### Stored records:
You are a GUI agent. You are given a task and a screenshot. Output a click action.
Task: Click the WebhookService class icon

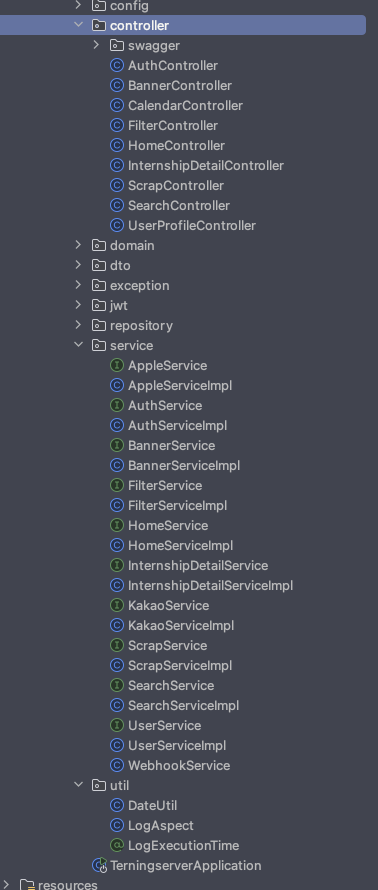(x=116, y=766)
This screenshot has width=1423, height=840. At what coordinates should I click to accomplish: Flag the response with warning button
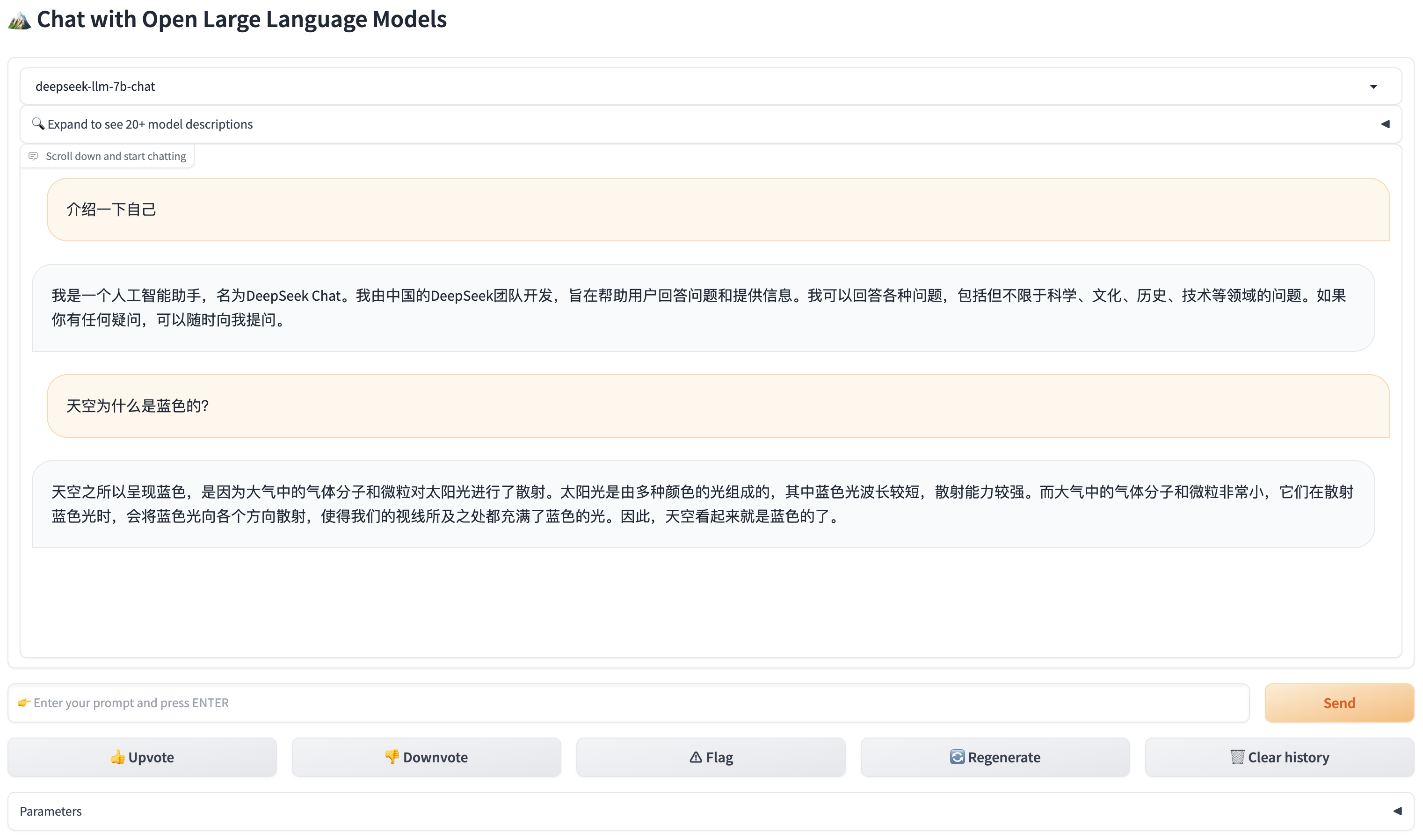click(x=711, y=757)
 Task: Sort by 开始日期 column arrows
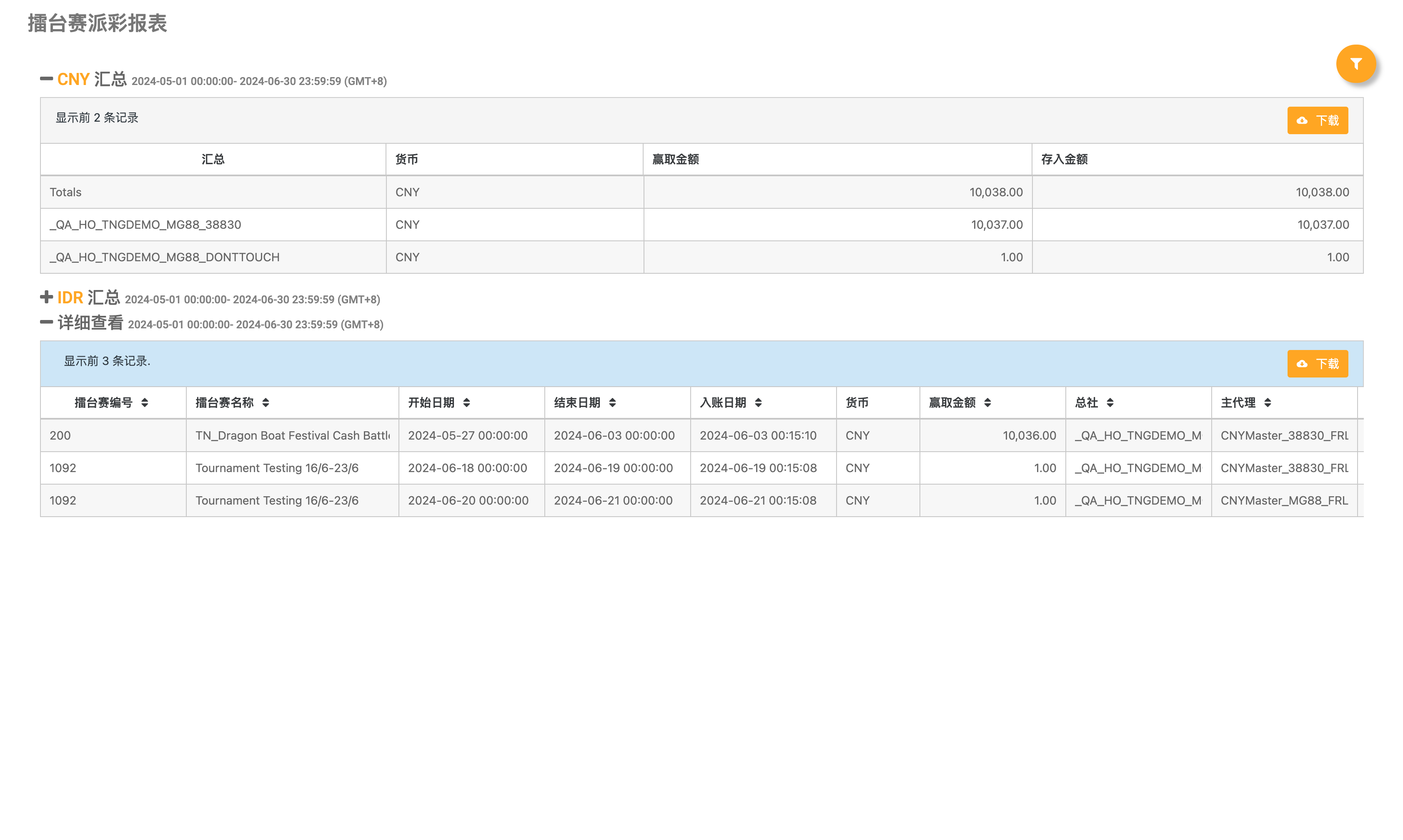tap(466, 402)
...
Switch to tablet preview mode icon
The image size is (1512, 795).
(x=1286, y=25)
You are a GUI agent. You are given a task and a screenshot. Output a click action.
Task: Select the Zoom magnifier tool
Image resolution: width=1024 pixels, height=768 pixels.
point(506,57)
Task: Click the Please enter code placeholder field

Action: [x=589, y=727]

### Problem requirements:
Please give again, unchanged, the records from the line with "Switch to tablet preview mode icon" to the line with "Action: [x=589, y=727]", with both of those lines included.

### Solved exercise:
Switch to tablet preview mode icon
The image size is (1512, 795).
(x=1286, y=25)
You are a GUI agent. You are given a task and a screenshot. Output a click action.
Task: Select the Zoom magnifier tool
Image resolution: width=1024 pixels, height=768 pixels.
point(506,57)
Task: Click the Please enter code placeholder field

Action: [x=589, y=727]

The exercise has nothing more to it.